Fuente: La Nación – A cargo del chef Martín Rebaudino, fue distinguido por la Guía Michelin.
Martín Rebaudino se presenta sin estridencias, casi con timidez: nunca omite contar que nació y se crió en La Cumbre, Córdoba, y que su primer maestro fue su padre, un cocinero de oficio que le hizo conocer y amar la profesión. Aunque tiene una vasta trayectoria profesional, sintetiza su carrera contando simplemente que es el dueño y cocinero de Roux desde el año 2014, cuando decidió independizarse después de haber trabajado casi 20 años en Oviedo, el restaurante de Emilio Garip. Solo ante la insistencia de saber algo más sobre su formación menciona a los grandes cocineros internacionales con los que trabajó: Pedro Subijana, Rivera, Juan Mari Arzak, Martín Berasategui o los hermanos Roca.
Martín puede ser sintético, pero no hay falsa modestia en sus definiciones. Sabe que es uno de los cocineros más reconocidos del país. Y que Roux, en esa cálida esquina de Recoleta es, además de su sueño hecho realidad, un lugar de visita obligada para los amantes “de la alta cocina”, como califica a su propio trabajo. Quizás por todo esto el tema de conversación ineludible es la llegada de la Guía Michelin a la Argentina: para sorpresa de muchos, incluyendo al propio Rebaudino, Roux fue incluido en las recomendaciones pero no recibió ninguna estrella.

□ □ □

**Consigna**:
Retoma el artículo sobre el chef Martín Rebaudino y su restaurante Roux y continúalo a partir de su última oración.

□ □ □

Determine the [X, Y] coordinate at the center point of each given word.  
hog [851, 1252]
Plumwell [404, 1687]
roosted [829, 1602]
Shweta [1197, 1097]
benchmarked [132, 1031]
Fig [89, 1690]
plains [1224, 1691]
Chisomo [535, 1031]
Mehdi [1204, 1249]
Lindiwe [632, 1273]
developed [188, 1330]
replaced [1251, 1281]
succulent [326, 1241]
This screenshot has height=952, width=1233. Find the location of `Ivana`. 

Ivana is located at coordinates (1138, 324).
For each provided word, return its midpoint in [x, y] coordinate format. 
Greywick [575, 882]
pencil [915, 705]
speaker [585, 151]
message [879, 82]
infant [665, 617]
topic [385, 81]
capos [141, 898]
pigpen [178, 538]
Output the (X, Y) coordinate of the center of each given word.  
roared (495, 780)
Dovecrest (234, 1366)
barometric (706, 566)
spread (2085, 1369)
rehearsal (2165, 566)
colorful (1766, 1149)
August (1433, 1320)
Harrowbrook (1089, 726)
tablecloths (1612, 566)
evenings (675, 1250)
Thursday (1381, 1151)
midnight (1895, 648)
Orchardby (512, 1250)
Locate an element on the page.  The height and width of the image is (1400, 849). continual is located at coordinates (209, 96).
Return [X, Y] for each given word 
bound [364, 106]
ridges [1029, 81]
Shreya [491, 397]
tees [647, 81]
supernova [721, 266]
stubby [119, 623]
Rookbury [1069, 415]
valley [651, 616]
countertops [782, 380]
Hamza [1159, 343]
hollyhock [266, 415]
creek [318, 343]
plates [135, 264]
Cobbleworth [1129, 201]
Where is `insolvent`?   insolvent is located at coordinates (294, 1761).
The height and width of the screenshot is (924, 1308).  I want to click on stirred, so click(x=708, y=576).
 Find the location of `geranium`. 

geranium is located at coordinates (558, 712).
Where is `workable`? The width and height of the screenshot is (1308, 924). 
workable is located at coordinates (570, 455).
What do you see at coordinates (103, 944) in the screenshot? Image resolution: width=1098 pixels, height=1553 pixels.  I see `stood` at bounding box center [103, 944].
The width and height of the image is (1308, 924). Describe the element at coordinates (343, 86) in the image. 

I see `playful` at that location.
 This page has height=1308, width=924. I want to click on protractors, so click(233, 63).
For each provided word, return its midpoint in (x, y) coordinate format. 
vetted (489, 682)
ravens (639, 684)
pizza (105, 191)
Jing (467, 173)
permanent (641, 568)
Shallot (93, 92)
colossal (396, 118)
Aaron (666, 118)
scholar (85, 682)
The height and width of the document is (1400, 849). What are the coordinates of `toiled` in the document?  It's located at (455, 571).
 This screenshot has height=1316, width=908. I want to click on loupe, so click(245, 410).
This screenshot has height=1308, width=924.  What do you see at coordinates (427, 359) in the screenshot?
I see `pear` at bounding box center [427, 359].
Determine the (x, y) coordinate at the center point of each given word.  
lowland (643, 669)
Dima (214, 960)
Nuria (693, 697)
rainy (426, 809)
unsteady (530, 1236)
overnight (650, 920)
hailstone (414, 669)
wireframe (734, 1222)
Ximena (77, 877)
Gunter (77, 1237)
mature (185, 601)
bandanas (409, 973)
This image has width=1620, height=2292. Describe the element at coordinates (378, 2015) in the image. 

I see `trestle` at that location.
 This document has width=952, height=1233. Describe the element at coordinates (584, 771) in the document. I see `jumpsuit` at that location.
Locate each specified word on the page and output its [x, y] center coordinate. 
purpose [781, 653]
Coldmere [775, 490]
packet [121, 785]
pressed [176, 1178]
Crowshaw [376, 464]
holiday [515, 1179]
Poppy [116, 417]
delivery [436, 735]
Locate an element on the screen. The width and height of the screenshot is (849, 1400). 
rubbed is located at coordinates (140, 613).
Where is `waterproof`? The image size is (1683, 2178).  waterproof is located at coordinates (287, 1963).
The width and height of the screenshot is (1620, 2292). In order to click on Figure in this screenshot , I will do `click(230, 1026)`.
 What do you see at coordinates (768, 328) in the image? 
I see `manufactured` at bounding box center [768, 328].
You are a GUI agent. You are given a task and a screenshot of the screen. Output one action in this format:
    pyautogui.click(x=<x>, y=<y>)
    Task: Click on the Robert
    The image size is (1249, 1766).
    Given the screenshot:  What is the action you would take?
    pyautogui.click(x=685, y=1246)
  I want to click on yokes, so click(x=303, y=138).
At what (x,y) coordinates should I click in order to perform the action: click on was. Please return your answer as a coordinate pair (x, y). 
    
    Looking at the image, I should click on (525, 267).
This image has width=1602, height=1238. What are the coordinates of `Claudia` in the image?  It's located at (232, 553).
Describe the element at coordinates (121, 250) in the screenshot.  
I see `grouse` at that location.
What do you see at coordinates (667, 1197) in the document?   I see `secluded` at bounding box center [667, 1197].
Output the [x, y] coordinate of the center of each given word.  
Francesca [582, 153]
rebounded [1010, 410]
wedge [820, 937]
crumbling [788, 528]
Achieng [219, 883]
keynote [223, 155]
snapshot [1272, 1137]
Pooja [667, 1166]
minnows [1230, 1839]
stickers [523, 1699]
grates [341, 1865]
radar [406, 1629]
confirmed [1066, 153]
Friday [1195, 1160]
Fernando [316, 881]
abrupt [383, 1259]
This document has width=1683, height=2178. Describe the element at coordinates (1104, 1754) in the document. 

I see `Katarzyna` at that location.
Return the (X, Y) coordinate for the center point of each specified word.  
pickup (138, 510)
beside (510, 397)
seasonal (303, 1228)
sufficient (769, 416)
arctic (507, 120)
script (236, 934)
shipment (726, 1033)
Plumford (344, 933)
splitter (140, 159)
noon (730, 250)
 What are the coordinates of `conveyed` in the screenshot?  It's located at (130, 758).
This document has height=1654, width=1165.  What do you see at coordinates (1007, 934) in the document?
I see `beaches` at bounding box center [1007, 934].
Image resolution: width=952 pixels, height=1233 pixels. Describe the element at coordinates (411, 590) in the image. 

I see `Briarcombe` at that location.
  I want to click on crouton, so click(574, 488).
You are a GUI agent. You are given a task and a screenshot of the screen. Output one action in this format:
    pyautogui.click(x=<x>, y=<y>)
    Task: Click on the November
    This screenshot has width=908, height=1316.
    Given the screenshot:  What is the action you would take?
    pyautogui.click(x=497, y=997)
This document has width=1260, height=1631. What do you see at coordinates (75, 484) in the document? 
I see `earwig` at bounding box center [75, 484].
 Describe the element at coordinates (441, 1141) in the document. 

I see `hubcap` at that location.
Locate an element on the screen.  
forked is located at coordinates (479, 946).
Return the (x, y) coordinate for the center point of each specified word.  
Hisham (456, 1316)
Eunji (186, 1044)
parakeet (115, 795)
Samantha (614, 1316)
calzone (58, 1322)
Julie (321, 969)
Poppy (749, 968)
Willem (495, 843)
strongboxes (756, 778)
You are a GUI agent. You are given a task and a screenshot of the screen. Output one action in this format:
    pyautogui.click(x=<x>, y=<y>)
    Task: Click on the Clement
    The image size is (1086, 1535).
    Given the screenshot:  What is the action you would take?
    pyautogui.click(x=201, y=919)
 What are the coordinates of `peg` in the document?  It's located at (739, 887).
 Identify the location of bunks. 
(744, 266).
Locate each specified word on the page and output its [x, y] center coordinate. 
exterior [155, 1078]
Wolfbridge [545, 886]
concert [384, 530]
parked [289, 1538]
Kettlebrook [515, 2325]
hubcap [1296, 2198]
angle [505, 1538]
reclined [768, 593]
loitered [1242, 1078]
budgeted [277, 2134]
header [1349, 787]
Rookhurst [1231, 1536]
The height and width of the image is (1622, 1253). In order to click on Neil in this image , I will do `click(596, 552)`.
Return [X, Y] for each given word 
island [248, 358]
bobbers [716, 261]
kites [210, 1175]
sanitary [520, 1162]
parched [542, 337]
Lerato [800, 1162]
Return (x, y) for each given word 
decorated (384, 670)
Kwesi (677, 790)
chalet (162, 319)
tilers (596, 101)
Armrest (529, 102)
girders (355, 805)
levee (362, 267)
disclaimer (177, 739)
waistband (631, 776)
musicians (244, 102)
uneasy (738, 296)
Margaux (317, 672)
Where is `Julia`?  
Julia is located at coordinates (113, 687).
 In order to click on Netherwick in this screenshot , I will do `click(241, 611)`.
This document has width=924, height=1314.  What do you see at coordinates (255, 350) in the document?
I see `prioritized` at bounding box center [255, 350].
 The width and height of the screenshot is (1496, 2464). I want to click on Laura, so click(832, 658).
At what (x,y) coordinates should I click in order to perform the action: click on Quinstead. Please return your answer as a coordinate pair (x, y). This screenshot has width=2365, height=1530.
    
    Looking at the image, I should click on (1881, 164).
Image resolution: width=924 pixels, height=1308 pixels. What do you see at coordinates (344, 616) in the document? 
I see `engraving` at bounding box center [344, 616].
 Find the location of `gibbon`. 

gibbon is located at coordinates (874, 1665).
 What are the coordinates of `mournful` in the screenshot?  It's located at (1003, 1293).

□ □ □

**Resultado**:
–¿Cómo tomaste el anuncio del arribo de Michelin a Buenos Aires y qué opinás de los resultados?
–Son sensaciones encontradas. Hoy, sabiendo que la Guía incluye al país, te puedo decir que en Roux vamos a sostener el laburo para conseguir una estrella. Es algo importante, aunque ya veníamos trabajando con la política de mejorar más allá de los reconocimientos. Yo estoy muy contento con que las estrellas Michelin hayan llegado a Argentina, es un paso muy importante que nos va a ayudar a todos los gastronómicos a levantar el nivel, es fundamental para crecer. Pero, aunque hay que aceptarla, no estoy muy de acuerdo con el tema de la premiación.
–¿Podés destacar a alguno de los ganadores?
–Sí, admiro a muchos de los ganadores, especialmente a Gonzalo Aramburu, que fue el único que recibió dos estrellas. Lo defiendo como sé que él me defiende a mí. Fui a comer a su local en junio, para festejar mi cumpleaños, y la verdad es que su cocina está cada vez mejor, es una cosa de otro planeta. Le dije que iba a tener dos estrellas cuando llegaran las Michelin. Y no me equivoqué. De cualquier manera estoy agradecido por la inclusión de Roux en los recomendados de la Guía y, especialmente, por el aliento de los clientes. Las estrellas te las dan ellos. Yo estoy en la mía, contento porque vienen y me dicen cosas lindas, reconocen el trabajo y lo disfrutan
–¿Y el resto? ¿No te gustan los restaurantes elegidos?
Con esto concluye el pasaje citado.